(Collection entries)
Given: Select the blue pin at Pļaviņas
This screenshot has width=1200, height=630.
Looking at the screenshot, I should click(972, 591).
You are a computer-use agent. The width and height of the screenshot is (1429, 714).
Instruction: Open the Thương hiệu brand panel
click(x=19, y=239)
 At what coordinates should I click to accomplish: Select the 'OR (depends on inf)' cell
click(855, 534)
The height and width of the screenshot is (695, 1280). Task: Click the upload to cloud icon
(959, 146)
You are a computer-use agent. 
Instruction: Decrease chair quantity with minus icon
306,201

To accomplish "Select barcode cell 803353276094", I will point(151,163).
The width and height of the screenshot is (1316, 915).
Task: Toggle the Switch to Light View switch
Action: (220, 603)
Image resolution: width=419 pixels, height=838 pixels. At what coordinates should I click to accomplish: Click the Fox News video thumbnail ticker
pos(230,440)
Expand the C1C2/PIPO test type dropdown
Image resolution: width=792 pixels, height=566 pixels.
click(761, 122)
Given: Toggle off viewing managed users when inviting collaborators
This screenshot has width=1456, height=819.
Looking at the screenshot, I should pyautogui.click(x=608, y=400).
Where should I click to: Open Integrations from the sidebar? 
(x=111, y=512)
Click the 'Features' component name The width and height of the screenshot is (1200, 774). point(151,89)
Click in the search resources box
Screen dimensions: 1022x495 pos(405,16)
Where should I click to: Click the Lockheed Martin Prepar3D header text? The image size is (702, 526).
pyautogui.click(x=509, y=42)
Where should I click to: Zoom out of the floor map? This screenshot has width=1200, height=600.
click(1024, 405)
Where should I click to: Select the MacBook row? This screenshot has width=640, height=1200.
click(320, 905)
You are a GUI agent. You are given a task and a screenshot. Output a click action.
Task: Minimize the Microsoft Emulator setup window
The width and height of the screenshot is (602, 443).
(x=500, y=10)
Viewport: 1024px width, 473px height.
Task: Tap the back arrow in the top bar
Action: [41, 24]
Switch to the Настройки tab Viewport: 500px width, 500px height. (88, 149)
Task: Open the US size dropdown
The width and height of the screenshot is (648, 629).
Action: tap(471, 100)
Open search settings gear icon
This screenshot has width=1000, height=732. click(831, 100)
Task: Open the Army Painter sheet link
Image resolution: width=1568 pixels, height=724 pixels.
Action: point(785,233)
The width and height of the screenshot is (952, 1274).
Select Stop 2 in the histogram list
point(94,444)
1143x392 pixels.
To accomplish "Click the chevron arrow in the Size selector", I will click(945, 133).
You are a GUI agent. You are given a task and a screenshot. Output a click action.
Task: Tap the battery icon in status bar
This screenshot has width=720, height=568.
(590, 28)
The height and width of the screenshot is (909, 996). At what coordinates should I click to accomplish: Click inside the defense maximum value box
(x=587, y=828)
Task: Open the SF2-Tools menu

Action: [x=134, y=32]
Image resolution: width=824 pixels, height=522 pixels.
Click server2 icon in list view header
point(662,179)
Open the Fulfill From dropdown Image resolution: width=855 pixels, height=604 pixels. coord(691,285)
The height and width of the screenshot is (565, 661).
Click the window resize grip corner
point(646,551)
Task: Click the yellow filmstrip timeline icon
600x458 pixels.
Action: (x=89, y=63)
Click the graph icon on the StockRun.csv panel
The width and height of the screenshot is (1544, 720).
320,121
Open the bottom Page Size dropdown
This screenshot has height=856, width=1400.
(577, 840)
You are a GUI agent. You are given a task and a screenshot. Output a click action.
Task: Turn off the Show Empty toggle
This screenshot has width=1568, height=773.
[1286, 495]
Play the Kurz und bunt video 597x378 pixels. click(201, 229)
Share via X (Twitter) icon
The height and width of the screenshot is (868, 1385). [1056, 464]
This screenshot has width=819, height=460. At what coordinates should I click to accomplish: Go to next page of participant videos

Requirement
Set out exactly the run of lines that begins at the line holding "Click the window resize grip corner" and ends at the last line of the data.

Response area
Click the window resize grip corner
point(646,551)
Task: Click the yellow filmstrip timeline icon
600x458 pixels.
Action: (x=89, y=63)
Click the graph icon on the StockRun.csv panel
The width and height of the screenshot is (1544, 720).
320,121
Open the bottom Page Size dropdown
This screenshot has height=856, width=1400.
(577, 840)
You are a GUI agent. You are given a task and a screenshot. Output a click action.
Task: Turn off the Show Empty toggle
This screenshot has width=1568, height=773.
[1286, 495]
Play the Kurz und bunt video 597x378 pixels. click(201, 229)
Share via X (Twitter) icon
The height and width of the screenshot is (868, 1385). [1056, 464]
This screenshot has width=819, height=460. At what coordinates should I click to accomplish: Go to next page of participant videos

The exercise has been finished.